I have probably given out way too much personal info over time on SAS, and that does make me paranoid sometimes.... There are a few people on here who know my real name but I trust those people, they have posting and pming with me for years on this site.


----------



## Cypress (Dec 17, 2008)

I voted "I try, but I'll occasionally give away some personal info."

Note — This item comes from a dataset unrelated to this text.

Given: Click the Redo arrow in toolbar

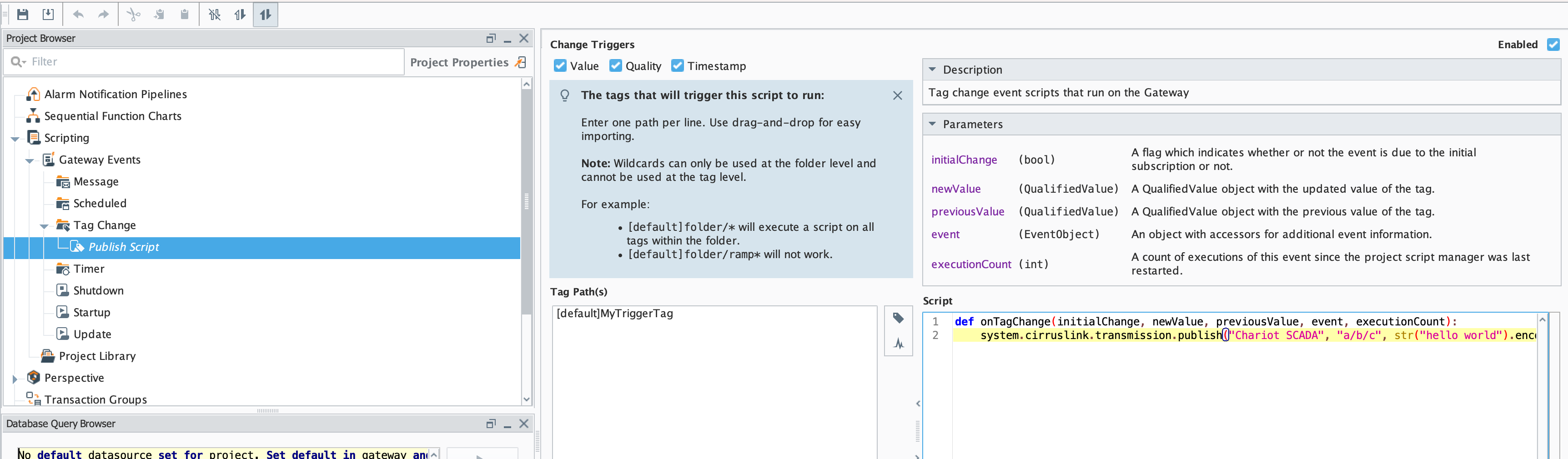Looking at the screenshot, I should point(104,15).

On the forums I try to keep my identity hidden, but in the chat I'm a lot more open with information.


----------



## Bredwh (Jan 24, 2009)

I don't care. I'll give you my name, phone number, address, whatever. I don't want to be anonymous. I don't think anyone I know would ever come on here but even if they did I'd rather they knew I had SAD anyway.


----------



## rdrr (Dec 31, 2008)

im extremely paranoid because im socially anxious about my anxiety.


----------



## User57854 (Dec 26, 2006)

hide!


----------



## VCL XI (Jan 19, 2004)

I'm so paranoid that I can't even allow myself to elaborate on the reason_ why _I'm paranoid. I'm the same way on any message board though.


----------



## WineKitty (Nov 26, 2004)

Bredwh said:


> I don't care. I'll give you my name, phone number, address, whatever. I don't want to be anonymous. I don't think anyone I know would ever come on here but even if they did I'd rather they knew I had SAD anyway.

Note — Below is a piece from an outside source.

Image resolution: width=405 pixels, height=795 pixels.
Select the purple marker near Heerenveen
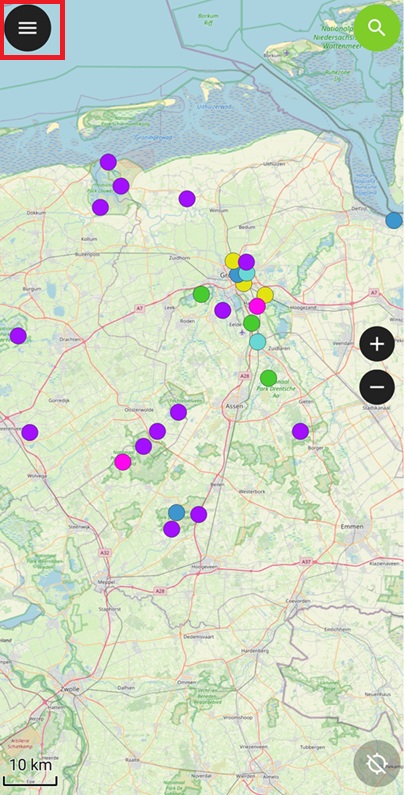30,432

That is awesome; I wish I was half as brave as you. If someone I "knew" IRL from work or whatever found out it was me on this site I would probably just want to die which is really stupid when you think about it. Your attitude about this is great and very healthy; unlike me...hiding in the shadows :hide as usual.


----------



## laura024 (Aug 11, 2006)

I'm not paranoid. I use my real name, problems, and pictures. So what if someone who knows me finds out I'm here? Yeah, I have social anxiety.


----------



## nightrain (Nov 17, 2008)

I don't really care. There are pics of me and my name in my profile. I can understand why someone would want to be anonymous though.


----------



## huh (Mar 19, 2007)

Meh...it doesn't bug me if people know my name or some personal details about me.


----------



## Fairyxo (Jan 28, 2009)

I have had an issue in the past with two people (and I don't even know how because I never gave out my address) finding where I lived. Luckily, I was out that day, but my mum called the police and for the duration of the time I lived there they never came back and I never spoke to them again.

I now won't give out _any_ personal details (surname, address, number etc.) because of the issue i've had in the past, and when it comes to pictures, it takes me a long time to trust a place to post them.

Anything I post is all true though.


----------



## Freedom2010 (Jan 29, 2009)

I use my real problems and first name, but I would never give away my last name, address, or phone #.


----------



## Just Lurking (Feb 8, 2007)

I am pretty open with information on this site.

And I couldn't care less about being "discovered". Yeah surprise, I have SA. Now maybe you'll understand me a little better.


----------



## LostinReverie (Mar 18, 2007)

It's ridiculously easy to figure out my full name. Sometimes I fear that certain members are going to find and kill me.


----------



## Drella (Dec 4, 2004)

I just don't want anyone here to know much about me, but I'm really not doing it out of paranoia. It just makes me feel awkward. For instance, I don't want to tell anyone my name, because I don't want them to refer to me by my name... it makes me feel weird.


----------



## Amocholes (Nov 5, 2003)

When I joined the site I decided that if it were to be beneficial then I would have to be open and honest. I have given pretty much everything except my last name, address and phone.


----------



## refined_rascal (Dec 20, 2005)

I don't really care if people know me here. But if they ever tried to use the information for malicious purposes, I'd make it my focus in life to hunt them to the ends of the earth. Like I said, I don't really care.


----------



## Perfectionist (Mar 19, 2004)

I'm really worried about it, from two sides: I'm worried someone on this site will have put together enough info from my posts and come find me one day, and I'm worried someone I already know has an account, and secretly reads all my posts and laughs about it.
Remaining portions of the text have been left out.